Results:
Our discussion thus far has mostly been built on text, so in this section we will present and explain the graphical outcomes. If you are interested in a hands-on example of how the early PEAR experiments looked from an operator's point of view, you can view our demonstration animation, watch the PEAR Proposition DVD, or even purchase an REG-1 to run the experiment in your own home.
The first graph below this paragraph shows the output behavior of the REG when run in calibration mode. To understand the graph, think back to our heads and tails analogy. The X-axis of the graph (the part that moves from left to right) roughly represents the number of coin flips that were accumulated. As you move further along the graph to the right, it means that more time has passed by and that you have more coin flips. The Y-Axis (the one in the up and down direction) represents the deviation from chance. If this sounds confusing, remember our analogy.
If a coin were flipped 10 times, we would expect to see about 5 heads. The "deviation from chance" in this case would be the number of heads that we actually counted, minus the expected value of five. So, 7 heads on 10 coin flips would represent a deviation of +2, which means we would move upward from zero on the graph. Three heads would represent a deviation of -2, which means we would move down from the zero line by two. So, in looking at this graph, you might notice that at 3,000 (thousand) trials, or 3 million trials, there is a deviation of about +5,000 bits. At the PEAR lab, one trial constituted 200 coin flips, so we find that out of 600 million coin flips (which we'll refer to as bits from now on), about 300,005,000 came out as heads (which we'll now refer to as "1 bits") and about 299,995,000 came out as tails (which we'll now call "0 bits".)

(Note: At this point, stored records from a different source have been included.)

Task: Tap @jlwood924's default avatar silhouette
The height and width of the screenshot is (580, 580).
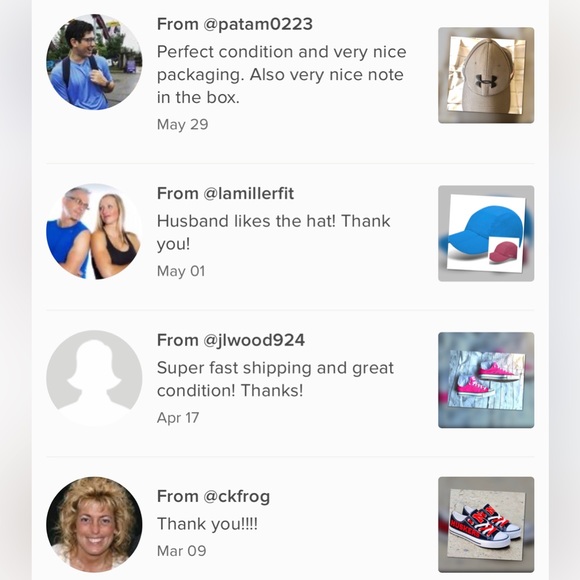Action: pyautogui.click(x=94, y=378)
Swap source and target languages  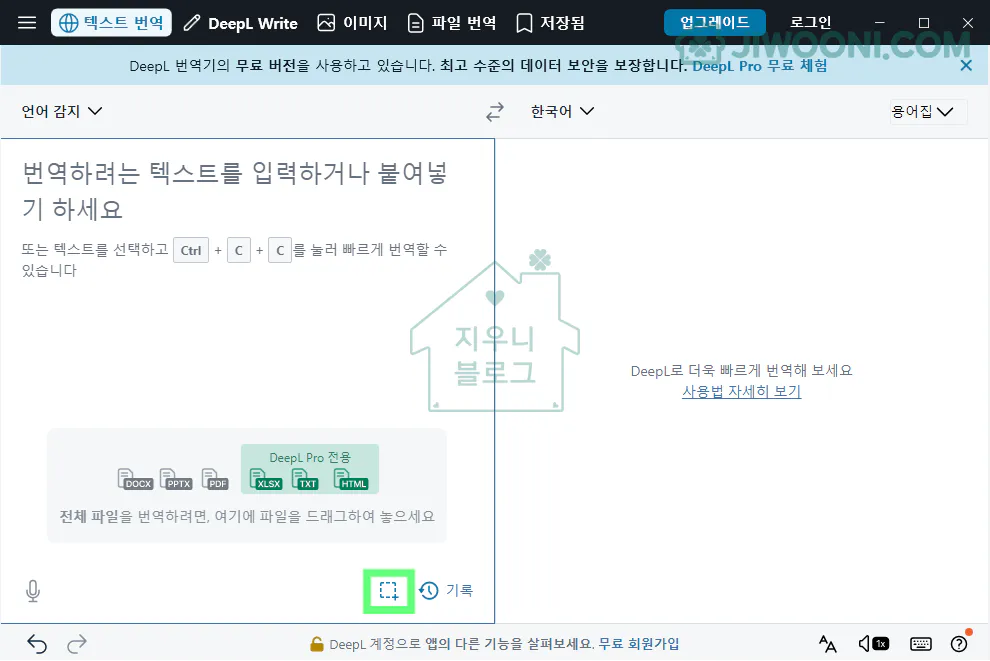coord(494,111)
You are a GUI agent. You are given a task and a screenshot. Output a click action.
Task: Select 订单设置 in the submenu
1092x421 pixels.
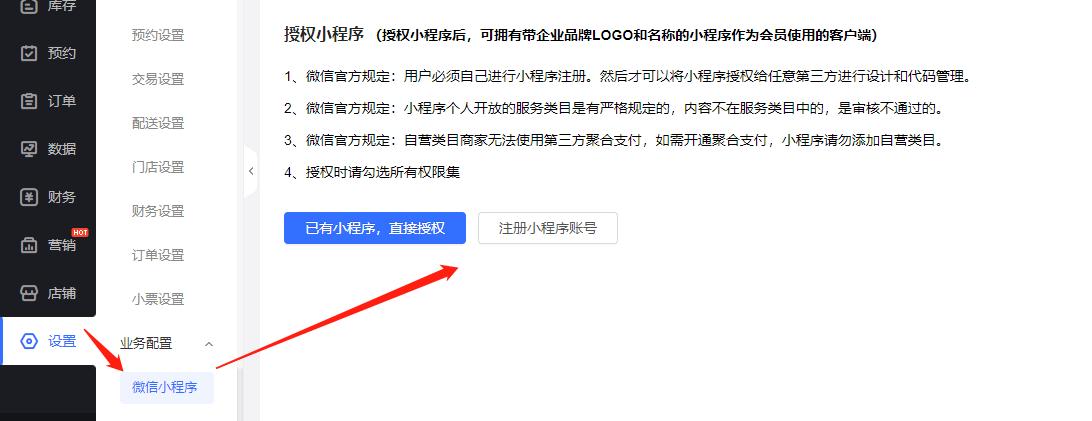point(158,255)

The next graph shows the output of the REG when operators were attempting to have an influence. The red line shows the output when operators were trying to go "high" (create more 1 bits), the green when operators tried to keep the results to the center, and the blue line shows when operators tried to go "low" (create more 0 bits.) As you can probably see, there is a bit of a difference between the operators' active intention data, and the data that resulted when the box was running by itself in calibration mode.

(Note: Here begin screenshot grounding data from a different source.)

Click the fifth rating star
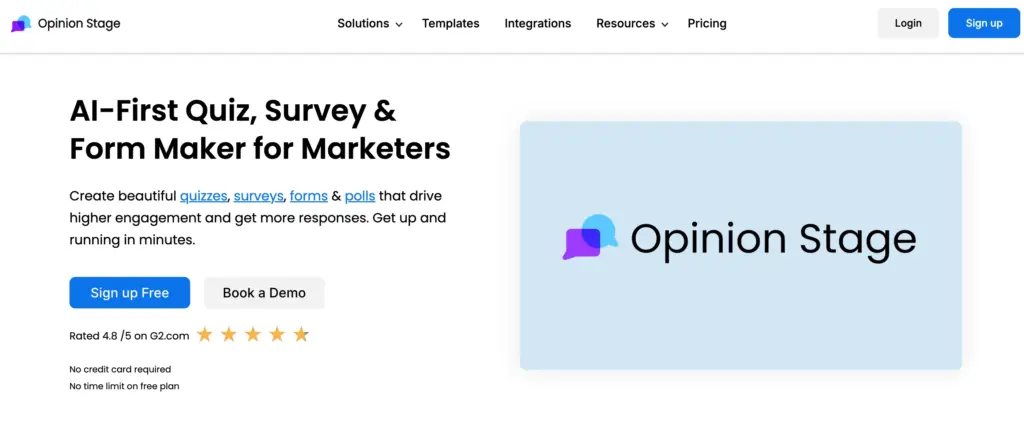This screenshot has height=439, width=1024. [301, 335]
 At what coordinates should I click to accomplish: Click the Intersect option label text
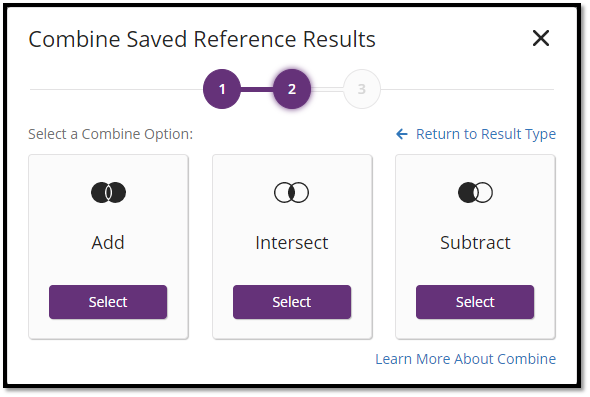pyautogui.click(x=292, y=243)
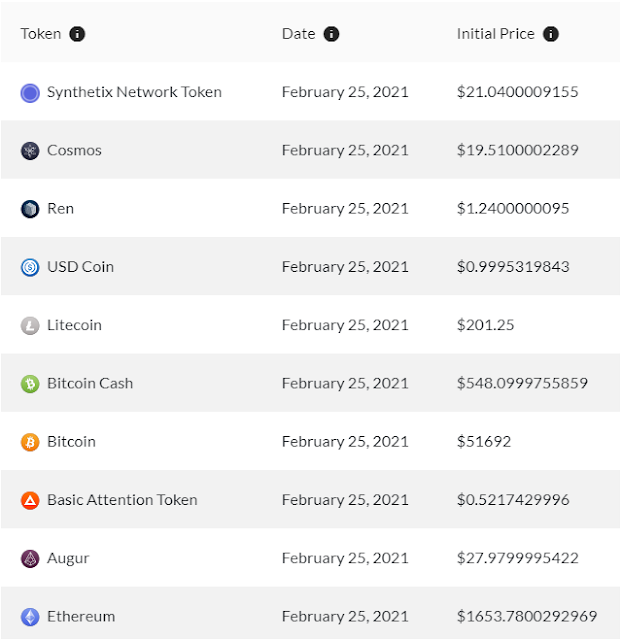Click the orange Bitcoin logo icon
Screen dimensions: 622x640
click(30, 442)
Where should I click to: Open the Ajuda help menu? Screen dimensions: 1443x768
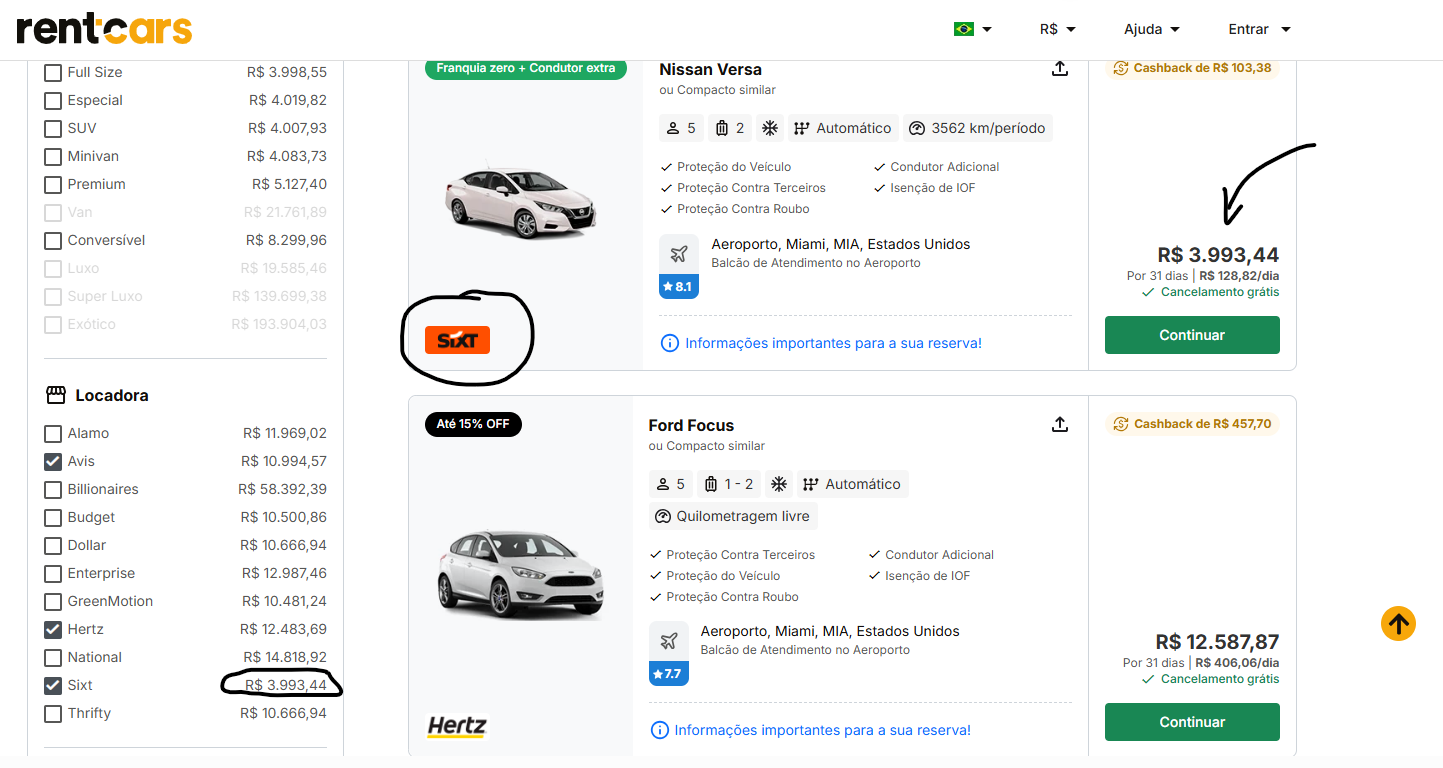tap(1152, 29)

The final point that we should make about these data involves some technical details about the experiment and statistical significance. When you heard about the calibration data, you may have thought back to our earlier example and said "Well, is it significant to find 300,005,000 heads if I flip a coin 600 million times?" The answer is no, but perhaps first we should define significance. In the case of a statistical experiment, experimenters usually use some kind of standard criteria to determine whether or not a result is "significant" from a statistical point of view.

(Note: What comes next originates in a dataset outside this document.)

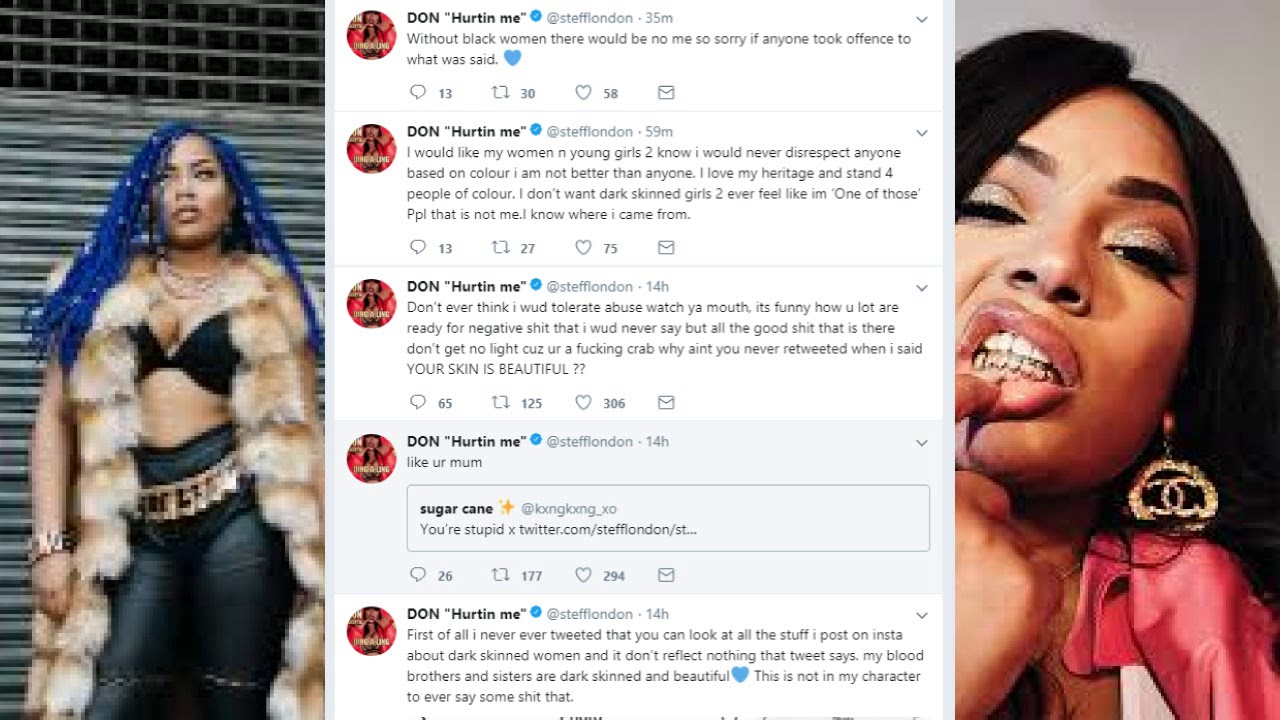Retweet the tweet with 125 retweets
This screenshot has width=1280, height=720.
coord(501,403)
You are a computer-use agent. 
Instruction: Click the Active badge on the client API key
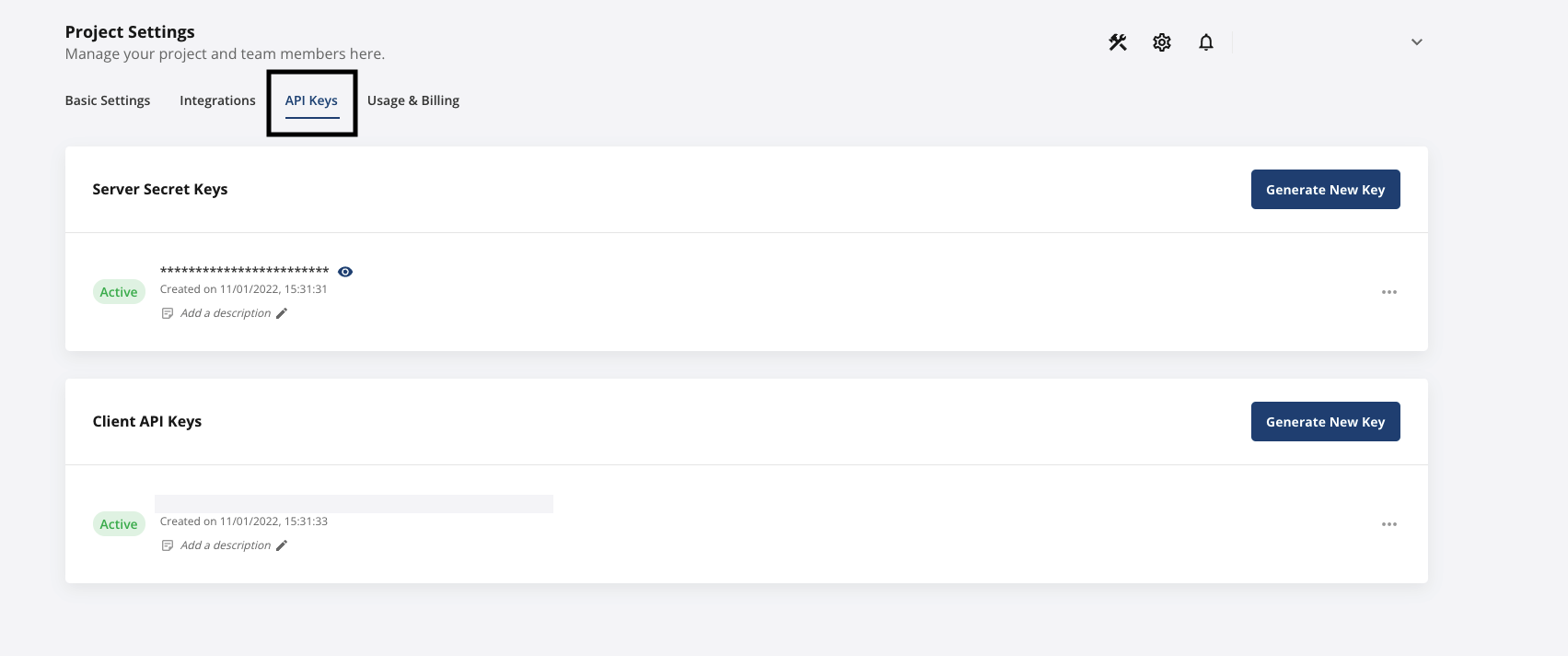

In most cases, an experimental result is considered significant if the probability of obtaining it by chance less than 1 in 20 (or sometimes 1 in 100, depending on the field.) This means that if you ran a full experiment 20 times and there was no effect at all, you would only expect to find that one of your experiments randomly created results at the 1 in 20 level. Essentially, a result is considered statistically significant if there is only a small probability that you would see the observed results if there really was no effect.
Since it would be tedious to calculate statistical significance for every single set of outcomes, PEAR was kind enough to include parabolas on its graph to accomplish this purpose. Put as simply as possible, any line that ends "inside" the parabola is considered to be statistically insignificant - it represents a result that we would generally expect to find by chance. On the other hand, results that end outside of the parabola are less likely to occur by chance to the extent that they are outside of it. If you look at the intention data, the "P=.02" next to the low data means that there is only about a 2 in 100 chance of an experiment with no effect producing a deviation that is at least that strong in the low direction. The P=.0004 in the high direction means that the odds of that result occurring by chance are only about 4 in 10,000.
If you combine these results together, the probability of such a result occurring by chance is less than 1 in 100,000; whereas the calibration data behaved exactly as we would expect a perfect coin to behave. More interestingly, this data only represents the first few years of PEAR experiments, and it includes EVERY operator. In the decades that followed, the trend continued, which means that its statistical significance grew exponentially. As of the last count, the probability of the lab obtaining results like these due to chance are less than 1 in 1,000,000,000,000. In short, it is almost impossible that these effects occurred due to chance.